Although “data mining” is the term used in many of these stories, a more careful look reveals that there are hardly any advanced statistical/DM methods involved. The issue is the linkage/matching of different data sources. In the Statistical Challenges & Opportunities in eCommerce symposium last year, Stephen Fienberg, a professor of statistics at CMU and an expert on disclosure limitation showed a semi-futuristic movie on a pizza parlor using an array of linked datasets to “customize” a delivery call (from the American Civil Liberties Union website). He also wrote a paper on privacy and data mining1 that will come out soon in a special issue of the journal Statistical Science on the same topic (OK, I’ll disclose that I co-edited this with Wolfgang Jank).
Another interesting document can be found on the American Statistical Association’s website: FAQ Regarding the Privacy Implications of Data Mining.
The bottom line is that statistical/data mining methods or tools are not the evil.
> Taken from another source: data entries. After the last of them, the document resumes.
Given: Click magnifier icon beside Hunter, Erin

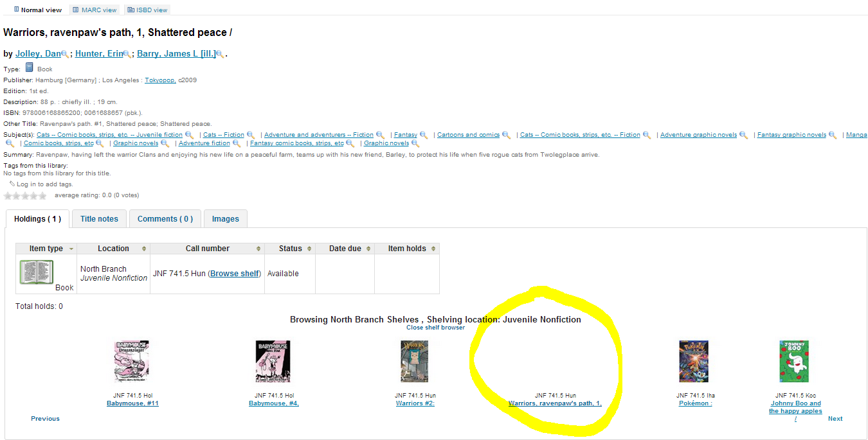Looking at the screenshot, I should [x=127, y=55].
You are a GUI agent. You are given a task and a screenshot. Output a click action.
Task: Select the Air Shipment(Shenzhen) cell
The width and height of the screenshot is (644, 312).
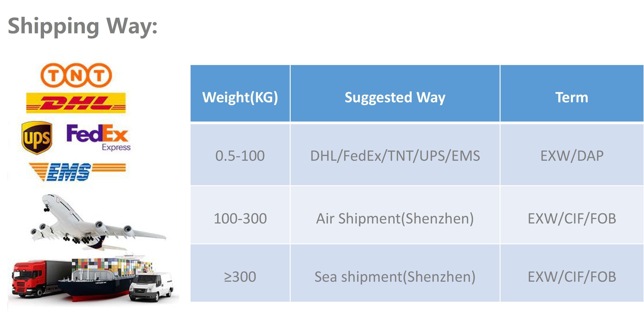point(395,218)
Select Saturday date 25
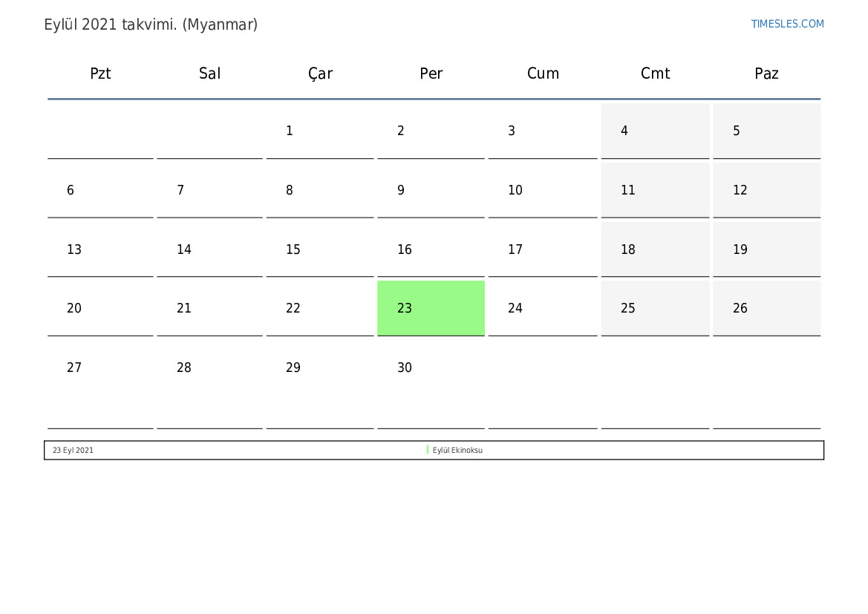Screen dimensions: 868x614 [655, 308]
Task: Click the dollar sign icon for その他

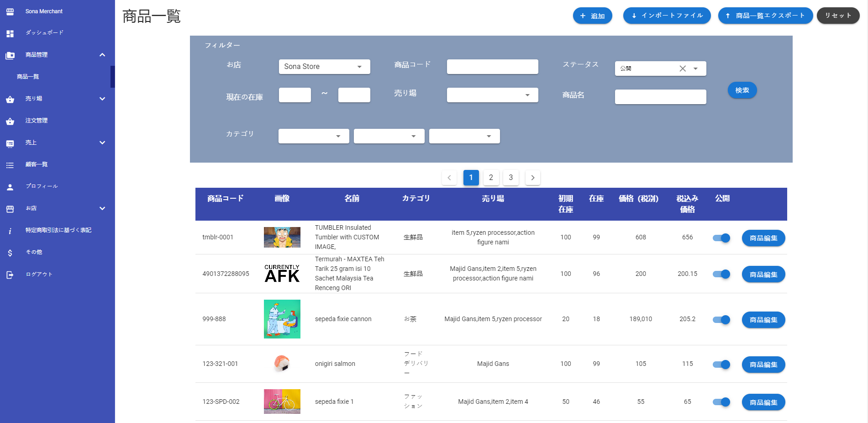Action: click(10, 253)
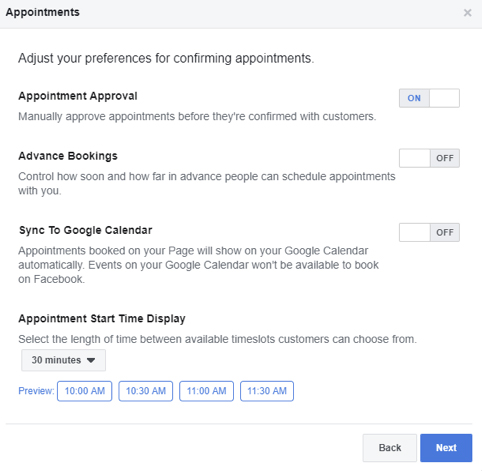Open the 30 minutes timeslot dropdown
This screenshot has height=471, width=482.
coord(63,360)
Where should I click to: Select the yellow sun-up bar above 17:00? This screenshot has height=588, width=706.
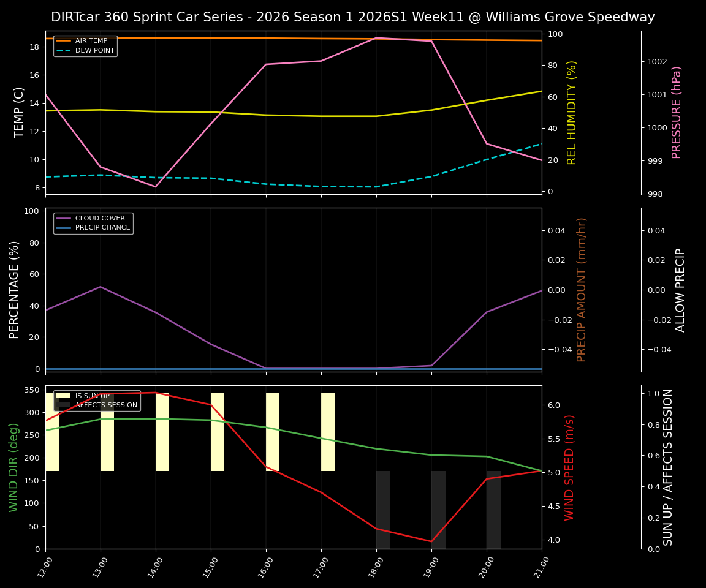[x=327, y=432]
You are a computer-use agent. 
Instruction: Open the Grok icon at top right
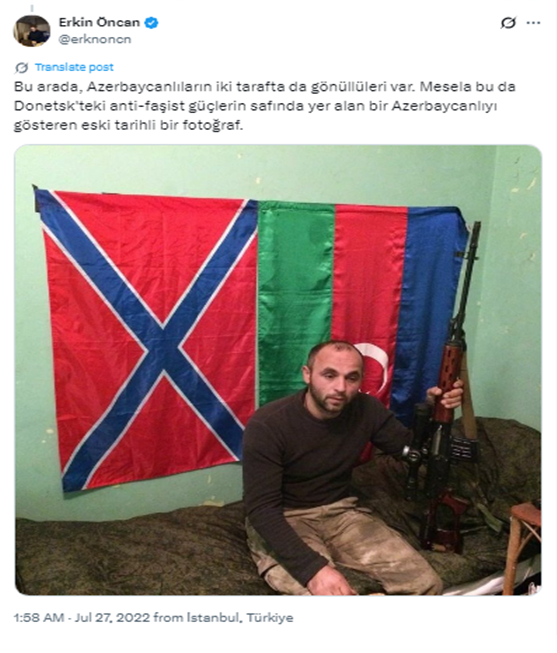(508, 22)
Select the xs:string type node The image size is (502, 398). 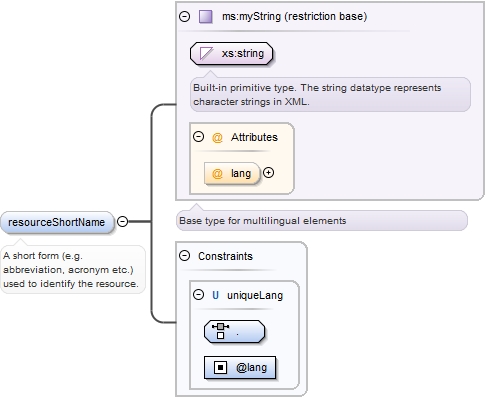231,53
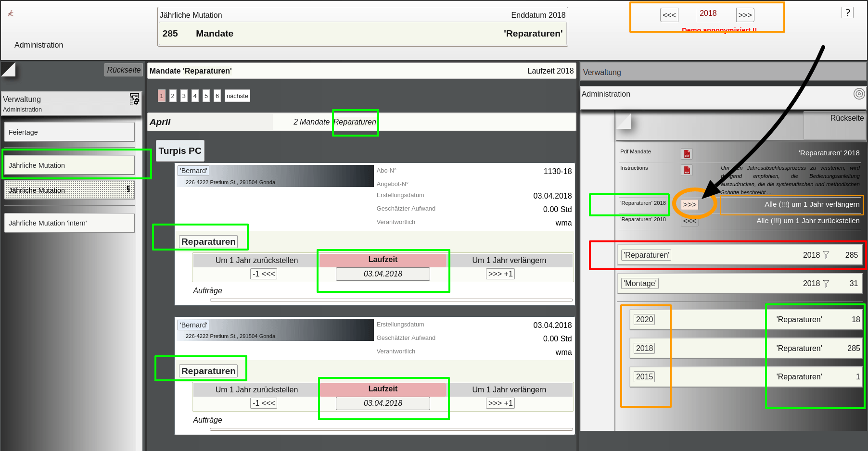Open the Pdf Mandate PDF icon

(x=687, y=154)
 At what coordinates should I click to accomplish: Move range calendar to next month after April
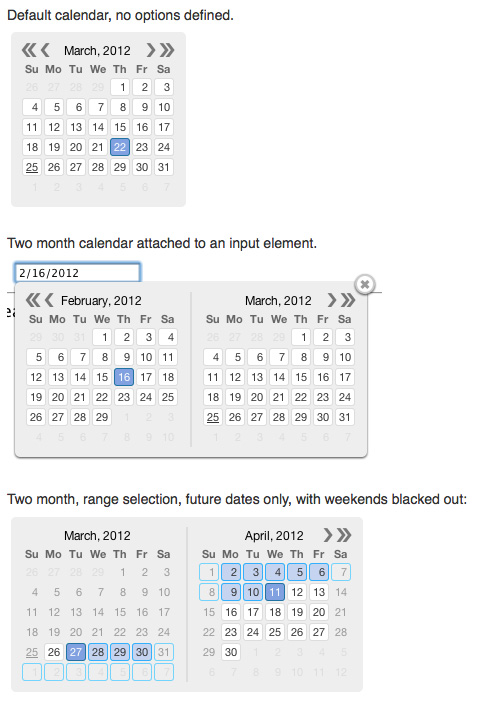[x=328, y=535]
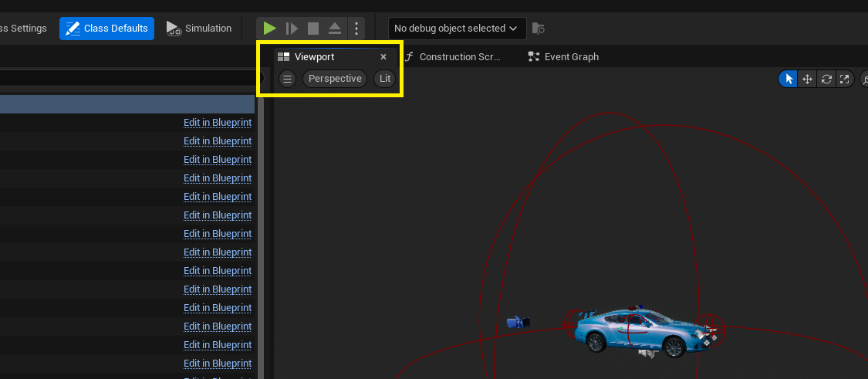
Task: Click the Eject icon in toolbar
Action: [x=335, y=29]
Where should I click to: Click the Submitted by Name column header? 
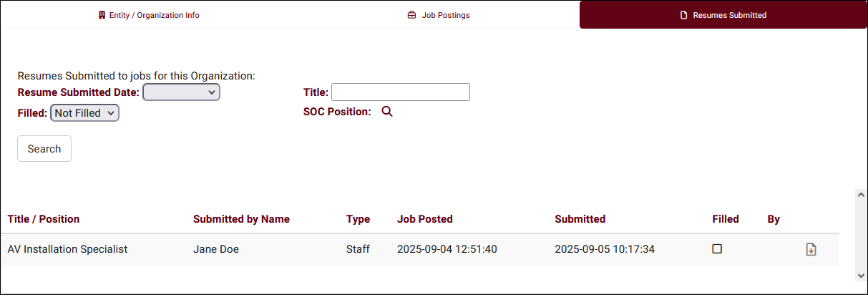241,219
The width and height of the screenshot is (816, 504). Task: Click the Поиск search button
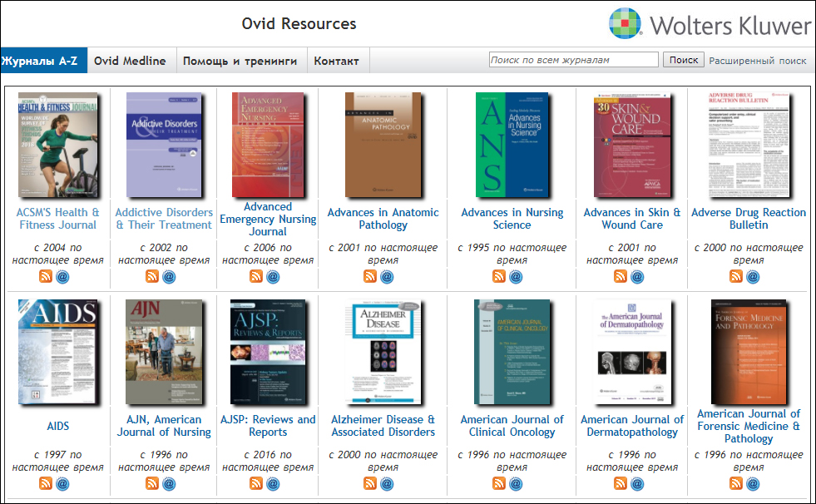(683, 59)
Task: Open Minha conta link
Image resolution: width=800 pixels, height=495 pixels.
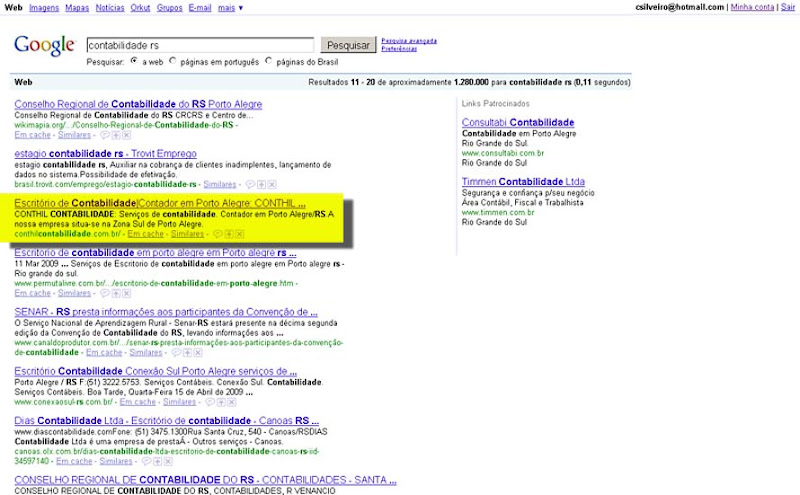Action: [x=752, y=7]
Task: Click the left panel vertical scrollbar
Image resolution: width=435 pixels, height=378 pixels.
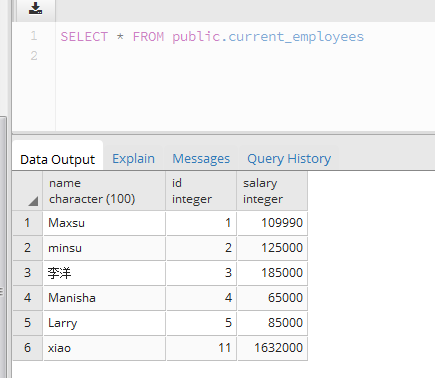Action: [3, 247]
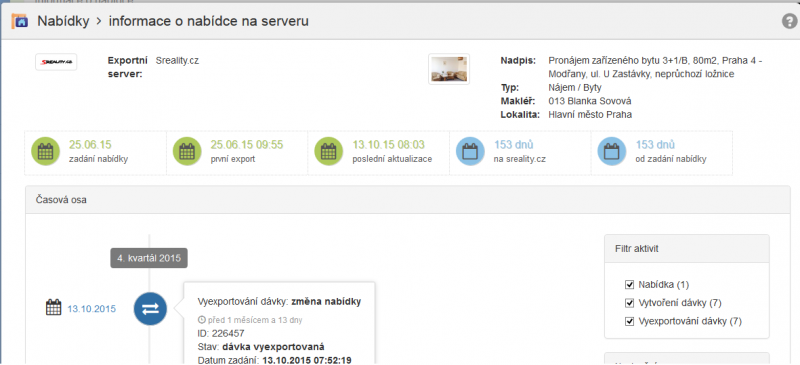This screenshot has width=800, height=365.
Task: Click the blue calendar icon for od zadání nabídky
Action: pos(612,152)
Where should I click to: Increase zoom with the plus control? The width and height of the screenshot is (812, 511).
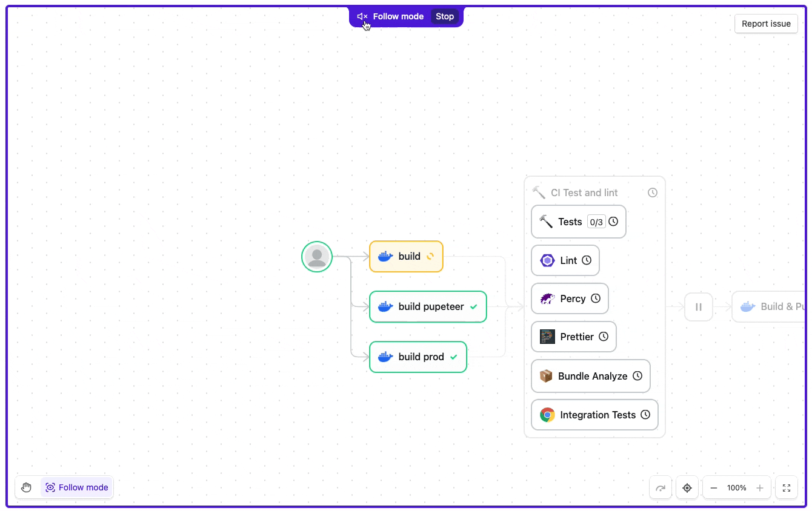click(759, 487)
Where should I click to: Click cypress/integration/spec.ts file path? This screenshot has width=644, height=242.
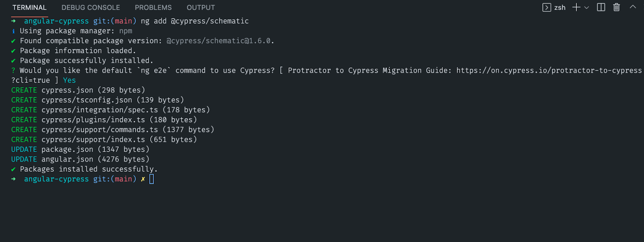tap(100, 110)
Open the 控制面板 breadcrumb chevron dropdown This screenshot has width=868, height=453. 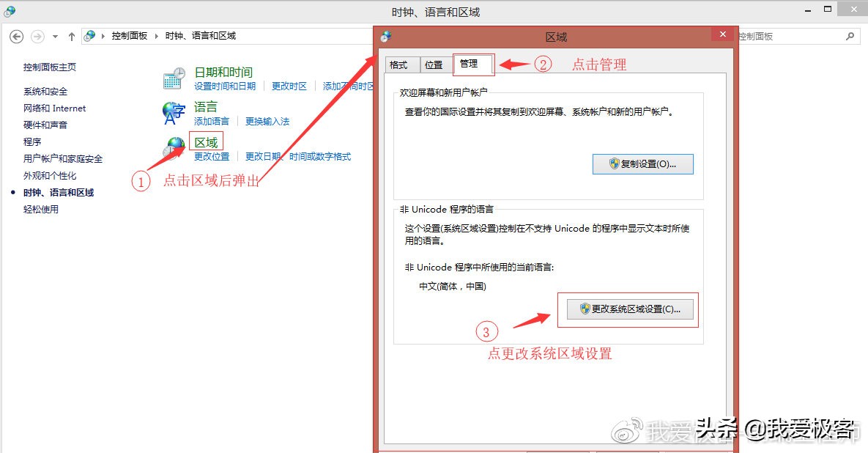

In fact, in some cases statistical methods allow the exact opposite: disclosing data in a way that allows inference but conceals any information that might breach privacy. This area is called Disclosure Limitation and is studied mainly by statisticians, operations researchers, and computer scientists.
1 “Privacy and Confidentiality in an E-Commerce World: Data Mining, Data Warehousing, Matching, and Disclosure Limitation,” S E Fienberg (2006), Statistical Science, special issue on “Statistical Challenges and Opportunities in eCommerce”, forthcoming.